Despite Taliban threats to attack polling stations on Saturday in what is already Pakistan’s most violent election, democracy, albeit imperfect, seems set to prevail – for the first time since independence a civilian government will complete a full term and hand over to another administration. This, in a country of 180 million people which the military has ruled for more than half of its 66-year history, either through coups or from behind the scenes.
Widespread disillusionment with the incompetence and perceived corruption of the outgoing Pakistan People’s Party (PPP), its failure to deal with the continuing violence and most particularly with the disruption of continuing power cuts that have cut GNP by between three and four per cent, appears likely to propel Nawaz Sharif back to power.
Sharif, who leads the Pakistan Muslim League (PMLN) and was twice prime minister in the 1990s, has alarmed the international community by arguing that Pakistan should reconsider its support for the US war on terrorism and suggests he would be in favour of negotiations with the Taliban.
The latter, who have killed more than 100 in the violence ahead of the election and have promised suicide attacks on polling day, have made clear they will not attack Sharif rallies, or those of Imran Khan, the populist former cricketer who is promising to clean up Pakistani politics and has also hinted at talking to the Taliban.
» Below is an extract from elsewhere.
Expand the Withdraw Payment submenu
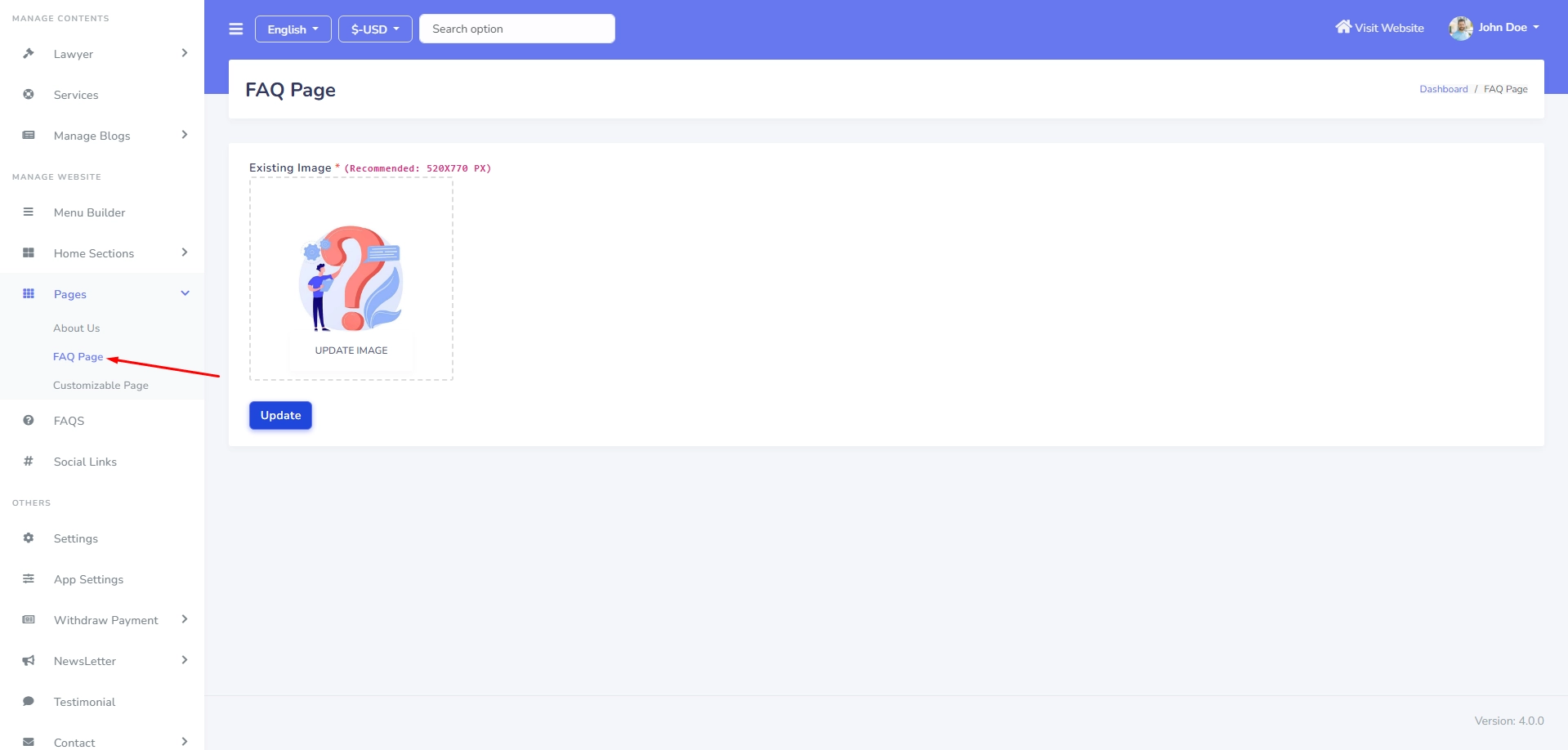The width and height of the screenshot is (1568, 750). (x=185, y=620)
Khan’s Pakistan Movement for Justice (PTI) party is eating into the Sharif lead particularly among disillusioned urban young men – those aged between 18 and 29 make up 46 per cent of the population, and many of them are eligible to vote for the first time.
In the end, however, the economic issues will be decisive to the result – falling living standards and inflation, a broken power system, and the reality that the first challenge of a new government will be to negotiate a new rescue package from the IMF. And meanwhile, from its barracks, the army watches and waits.